This repository aims to provide public availability for the whole data obtained from the Let’s Go dialog system and its derivatives. You can follow the instructions to download the dataset easily. Please create Github issues if you encounter problems and our team will assist you as soon as possible. To get started, go to introduction.
Let’s Go! is a spoken dialog system that can be used by the general public. While there has been success in building spoken dialog systems that can interact well with people, these systems often work only for a limited group of people. The system we are developing for Let’s Go! is designed to work with a much wider population, including groups that typically have trouble interacting with dialog systems, such as non-native English speakers and the elderly. Let’s Go! works in the domain of bus information for Pittsburgh’s Port Authority Transit bus system, providing a telephone-based interface to access bus schedules and route information.
The project page is at http://www.speech.cs.cmu.edu/letsgo/
NEWS: Let’s Go has been integrated to the DialPort project, talk to it here!
There are eight important components from the corpus available for you to download and do research:
The complete Let’s Go dataset includes every session the system recorded from 2005 to 2016, to be more specific, 08/01/2005 to 03/15/2016. This includes the WAV file, the log file, and labels automatically generated by the ASR (Sphinx).
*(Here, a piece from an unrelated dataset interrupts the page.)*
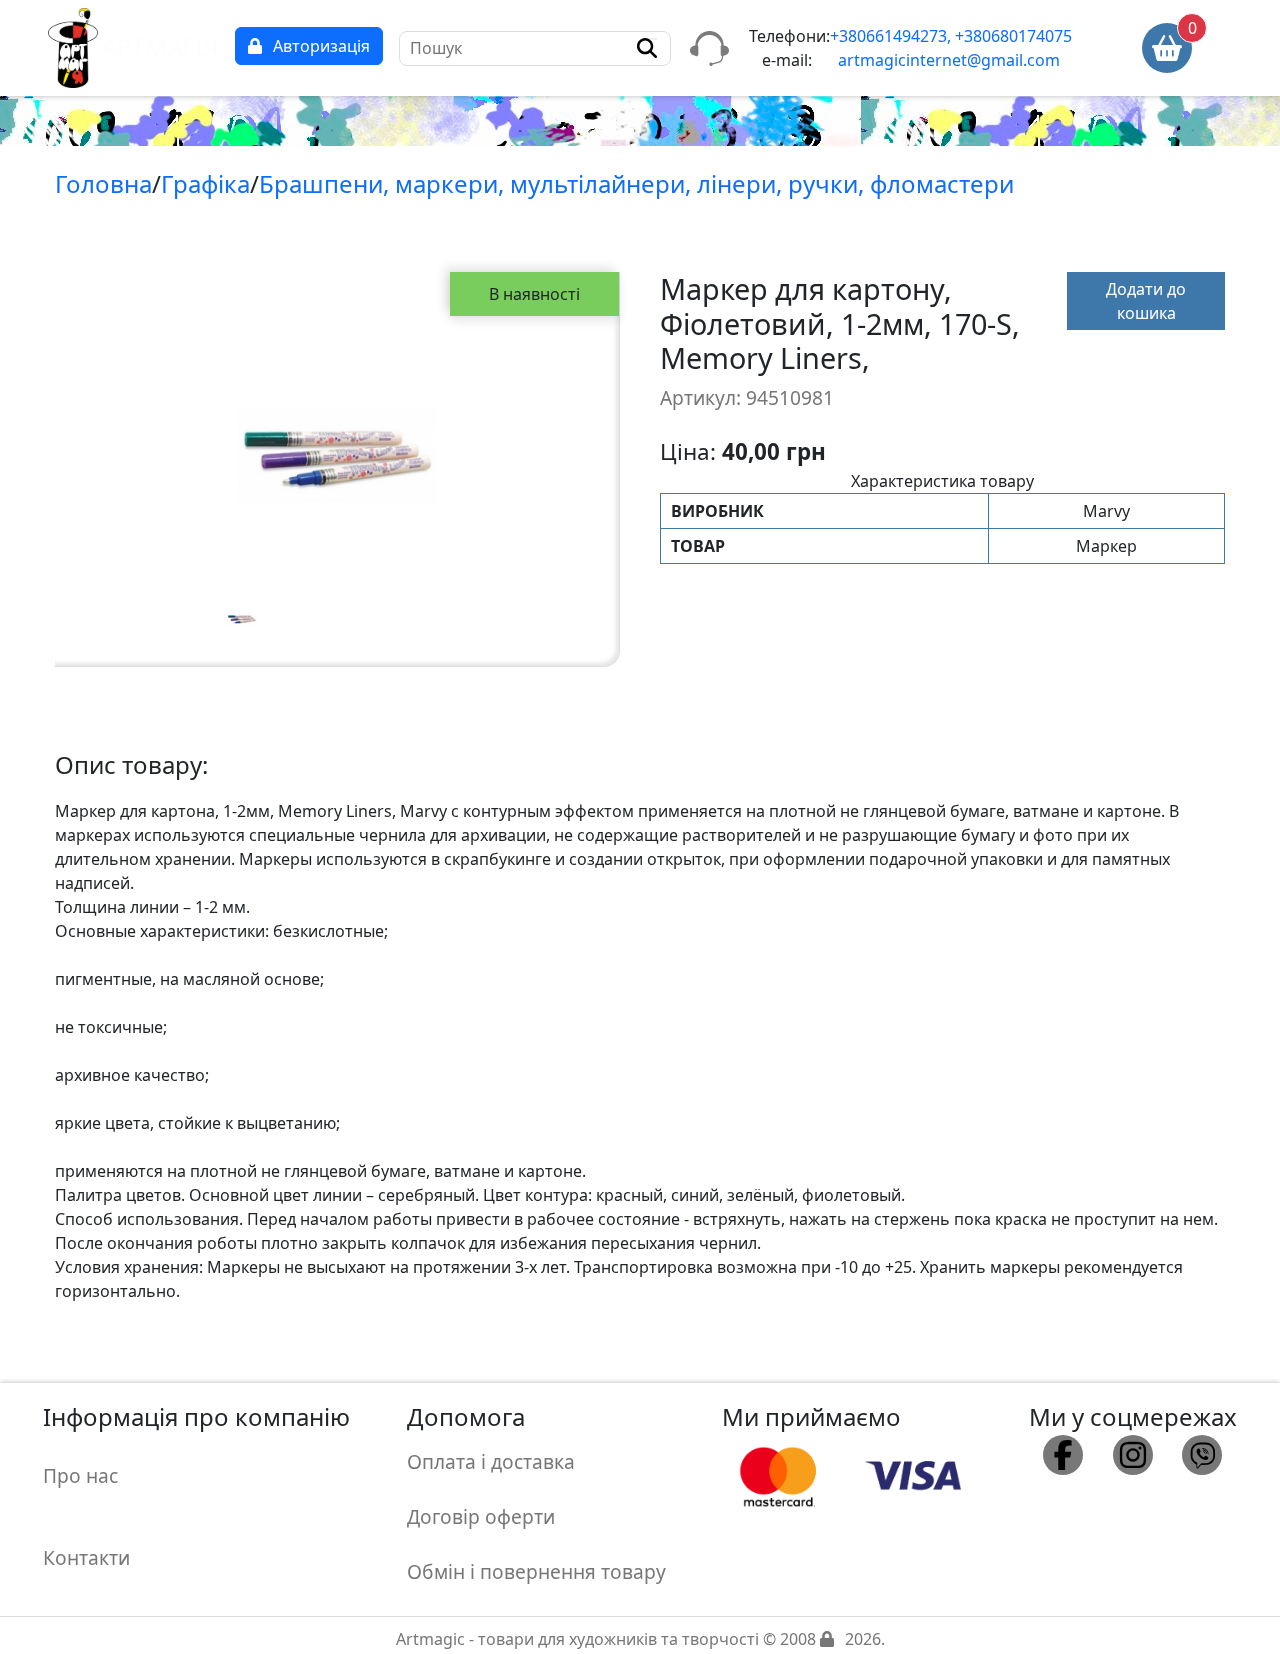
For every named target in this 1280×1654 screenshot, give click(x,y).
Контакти (86, 1557)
The dataset is divided by months. Each month of data has the following directory structure (an example from the month July, 2014):
201407 │ └───20140701 │ │ index.html (the summary sheet for the day) │ │ other files for index.html │ │ │ └───000 (a folder for each session) │ │ │ index.html (session summary) │ │ │ *.raw (raw speech data) │ │ │ *.txt (automatic generated labels) │ │ │ *.log (system logs including ASR results) │ │ │ other data by system variants │ │ │ └───001 │ │ │ │ │ └─── ... │ │ └───20140702 │ ... │ └───20140731
To learn about how to download the complete Let’s Go dataset, please go to Download.
The Spoken Dialog Challenge was an exercise to investigate how different spoken dialog systems perform on the same task. The existing Let’s Go Pittsburgh Bus Information System was used as a task and four teams provided systems that were first tested in controlled conditions with speech researchers as users. The three most stable systems were then deployed to real callers.
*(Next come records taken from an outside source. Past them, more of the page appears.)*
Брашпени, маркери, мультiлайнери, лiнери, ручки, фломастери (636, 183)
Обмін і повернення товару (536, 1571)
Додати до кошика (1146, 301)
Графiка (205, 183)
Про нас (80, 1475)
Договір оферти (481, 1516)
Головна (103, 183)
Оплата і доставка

The goal of the Spoken Dialog Challenge (SDC) is to investigate how different dialog systems perform on a similar task. It is designed as a regularly recurring challenge. The first one took place in 2010. SDC participants were to provide one or more of three things: a system; a simulated user, and/or an evaluation metric. The task chosen for the first SDC was one that already had a large number of real callers, which was the CMU Let’s Go Bus Information system. (Black et al. 2010 and Black et al. 2011)
To download The Spoken Dialog Challenge data, please use the script
The script will create one directory named letsgo_sdc in your current path and download the Spoken Dialog Challenge data into the new directory. The new directory will also contain the readme description of the dataset and the license.
The Dialog State Tracking Challenge (DSTC) is an ongoing series of research community challenge tasks. Each task released dialog data labeled with dialog state information, such as the user’s desired restaurant search query given all of the dialog history up to the current turn. The challenge is to create a “tracker” that can predict the dialog state for new dialogs. In each challenge, trackers are evaluated using held-out dialog data. (Williams et al. 2013)
DSTC1 used human-computer dialogs in the CMU Let’s Go Bus Information system.
To download DSTC1 data, please go to https://www.microsoft.com/en-us/research/event/dialog-state-tracking-challenge/
An excel file that describes all significant changes to the system and events such as challenges that occurred.
The log file can be found in the directory
This contains word transcriptions of each dialog from 200810 to 200909. It includes the WAV file id, ASR outputs with confidence, and crowdsourced transcriptions with confidence. (Parent et al. 2010)
The log file can be found in the directory
The Let’s Go Daily Report 2006 - 2016 provides the statistics of the Let’s Go bus information system each day that it was deployed from 2006 to 2016. It also includes the weekly summary. (the links in each file)
The emails reside in the project repository under
You can obtain the complete Let’s Go dataset using the shell script we provide in the repository. e.g. To get Let’s Go transactions for data recorded during July 2014 to August 2014, simply do:
bash get_letsgo_raw_data.sh 201407 201408
The script will create one directory named letsgo_dataset in your current path and download all the data specified within that time range into the new directory. To uncompress the data, you need to run a simple tar command, e.g. for 201407:
tar xvjf 201407.tar.bz2
brew install coreutils) to use the script properly. After GNU coreutils is installed, simply change
datein the script to
If you have more questions about the Let’s Go systems and dataset. Please contact us:
Yulun Du (Carnegie Mellon University)
Alan W. Black (Carnegie Mellon University)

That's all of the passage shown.